Convert every line of the data below into a JSON list of strings, one string per line, and leave out any blank lines.

-.-.-

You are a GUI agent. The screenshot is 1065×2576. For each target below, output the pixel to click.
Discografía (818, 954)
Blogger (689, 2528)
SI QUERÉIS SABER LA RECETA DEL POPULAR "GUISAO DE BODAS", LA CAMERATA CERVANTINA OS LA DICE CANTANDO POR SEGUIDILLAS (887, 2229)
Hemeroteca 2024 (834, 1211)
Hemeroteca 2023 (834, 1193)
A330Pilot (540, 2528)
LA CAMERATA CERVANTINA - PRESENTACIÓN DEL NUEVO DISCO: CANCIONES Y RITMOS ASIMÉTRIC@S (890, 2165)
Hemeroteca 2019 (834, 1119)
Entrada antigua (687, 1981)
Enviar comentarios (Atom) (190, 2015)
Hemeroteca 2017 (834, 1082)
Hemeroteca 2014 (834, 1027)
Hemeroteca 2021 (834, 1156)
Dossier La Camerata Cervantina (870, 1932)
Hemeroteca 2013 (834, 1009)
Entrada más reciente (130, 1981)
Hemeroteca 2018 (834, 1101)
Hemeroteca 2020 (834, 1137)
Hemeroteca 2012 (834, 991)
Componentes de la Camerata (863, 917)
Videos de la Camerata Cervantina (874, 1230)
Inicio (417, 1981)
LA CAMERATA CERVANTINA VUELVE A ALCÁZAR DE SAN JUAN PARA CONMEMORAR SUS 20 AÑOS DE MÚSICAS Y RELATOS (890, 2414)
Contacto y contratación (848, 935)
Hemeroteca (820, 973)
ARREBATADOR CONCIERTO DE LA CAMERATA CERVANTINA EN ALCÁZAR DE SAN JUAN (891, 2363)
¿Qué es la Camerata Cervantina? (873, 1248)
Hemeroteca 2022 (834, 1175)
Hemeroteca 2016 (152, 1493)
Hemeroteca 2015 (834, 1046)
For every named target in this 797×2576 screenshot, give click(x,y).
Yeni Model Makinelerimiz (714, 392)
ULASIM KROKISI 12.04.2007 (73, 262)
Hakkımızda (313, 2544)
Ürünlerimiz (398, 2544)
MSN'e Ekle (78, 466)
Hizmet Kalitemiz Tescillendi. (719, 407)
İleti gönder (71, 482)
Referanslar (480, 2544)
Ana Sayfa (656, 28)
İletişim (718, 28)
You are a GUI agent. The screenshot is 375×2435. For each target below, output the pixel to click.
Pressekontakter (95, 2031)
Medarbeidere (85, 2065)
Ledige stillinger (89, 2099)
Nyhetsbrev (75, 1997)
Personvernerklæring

-.-.-

** Full solution **
[
  "You are a GUI agent. The screenshot is 1065×2576. For each target below, output the pixel to click.",
  "Discografía (818, 954)",
  "Blogger (689, 2528)",
  "SI QUERÉIS SABER LA RECETA DEL POPULAR \"GUISAO DE BODAS\", LA CAMERATA CERVANTINA OS LA DICE CANTANDO POR SEGUIDILLAS (887, 2229)",
  "Hemeroteca 2024 (834, 1211)",
  "Hemeroteca 2023 (834, 1193)",
  "A330Pilot (540, 2528)",
  "LA CAMERATA CERVANTINA - PRESENTACIÓN DEL NUEVO DISCO: CANCIONES Y RITMOS ASIMÉTRIC@S (890, 2165)",
  "Hemeroteca 2019 (834, 1119)",
  "Entrada antigua (687, 1981)",
  "Enviar comentarios (Atom) (190, 2015)",
  "Hemeroteca 2017 (834, 1082)",
  "Hemeroteca 2014 (834, 1027)",
  "Hemeroteca 2021 (834, 1156)",
  "Dossier La Camerata Cervantina (870, 1932)",
  "Hemeroteca 2013 (834, 1009)",
  "Entrada más reciente (130, 1981)",
  "Hemeroteca 2018 (834, 1101)",
  "Hemeroteca 2020 (834, 1137)",
  "Hemeroteca 2012 (834, 991)",
  "Componentes de la Camerata (863, 917)",
  "Videos de la Camerata Cervantina (874, 1230)",
  "Inicio (417, 1981)",
  "LA CAMERATA CERVANTINA VUELVE A ALCÁZAR DE SAN JUAN PARA CONMEMORAR SUS 20 AÑOS DE MÚSICAS Y RELATOS (890, 2414)",
  "Contacto y contratación (848, 935)",
  "Hemeroteca (820, 973)",
  "ARREBATADOR CONCIERTO DE LA CAMERATA CERVANTINA EN ALCÁZAR DE SAN JUAN (891, 2363)",
  "¿Qué es la Camerata Cervantina? (873, 1248)",
  "Hemeroteca 2022 (834, 1175)",
  "Hemeroteca 2016 (152, 1493)",
  "Hemeroteca 2015 (834, 1046)",
  "For every named target in this 797×2576 screenshot, give click(x,y).",
  "Yeni Model Makinelerimiz (714, 392)",
  "ULASIM KROKISI 12.04.2007 (73, 262)",
  "Hakkımızda (313, 2544)",
  "Ürünlerimiz (398, 2544)",
  "MSN'e Ekle (78, 466)",
  "Hizmet Kalitemiz Tescillendi. (719, 407)",
  "İleti gönder (71, 482)",
  "Referanslar (480, 2544)",
  "Ana Sayfa (656, 28)",
  "İletişim (718, 28)",
  "You are a GUI agent. The screenshot is 375×2435. For each target below, output the pixel to click.",
  "Pressekontakter (95, 2031)",
  "Medarbeidere (85, 2065)",
  "Ledige stillinger (89, 2099)",
  "Nyhetsbrev (75, 1997)",
  "Personvernerklæring"
]